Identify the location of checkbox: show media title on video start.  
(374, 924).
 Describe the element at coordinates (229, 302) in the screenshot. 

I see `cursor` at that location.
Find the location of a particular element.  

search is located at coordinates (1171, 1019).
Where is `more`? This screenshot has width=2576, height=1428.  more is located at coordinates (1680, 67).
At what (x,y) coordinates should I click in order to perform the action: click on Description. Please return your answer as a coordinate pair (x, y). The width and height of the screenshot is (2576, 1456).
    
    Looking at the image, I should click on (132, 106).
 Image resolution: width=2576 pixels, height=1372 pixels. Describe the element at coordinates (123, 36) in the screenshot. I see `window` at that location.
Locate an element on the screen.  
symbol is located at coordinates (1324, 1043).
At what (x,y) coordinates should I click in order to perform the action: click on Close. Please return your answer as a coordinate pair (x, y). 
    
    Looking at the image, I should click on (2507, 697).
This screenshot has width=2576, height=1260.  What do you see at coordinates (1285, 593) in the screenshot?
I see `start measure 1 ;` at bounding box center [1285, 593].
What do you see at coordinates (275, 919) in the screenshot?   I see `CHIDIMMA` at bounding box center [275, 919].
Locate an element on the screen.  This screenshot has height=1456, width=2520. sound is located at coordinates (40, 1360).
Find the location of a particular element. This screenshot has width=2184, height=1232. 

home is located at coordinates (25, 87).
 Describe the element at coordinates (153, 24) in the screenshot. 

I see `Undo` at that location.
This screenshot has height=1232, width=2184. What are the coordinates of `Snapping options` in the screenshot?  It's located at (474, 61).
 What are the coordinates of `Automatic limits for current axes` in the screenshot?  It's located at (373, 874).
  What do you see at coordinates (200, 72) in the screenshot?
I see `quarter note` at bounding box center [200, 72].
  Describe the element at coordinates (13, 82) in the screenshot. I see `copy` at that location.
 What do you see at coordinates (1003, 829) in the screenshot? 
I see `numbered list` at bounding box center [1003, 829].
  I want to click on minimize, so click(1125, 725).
+ + + +
=== Exercise directions ===
Can you give the rows again from the very start through the line containing "coordinates (1680, 67).", both included, switching "element" to "item" and leaving everything else unchanged?

=== Result ===
Identify the location of checkbox: show media title on video start.  
(374, 924).
 Describe the item at coordinates (229, 302) in the screenshot. 

I see `cursor` at that location.
Find the location of a particular item.  

search is located at coordinates (1171, 1019).
Where is `more`? This screenshot has width=2576, height=1428.  more is located at coordinates (1680, 67).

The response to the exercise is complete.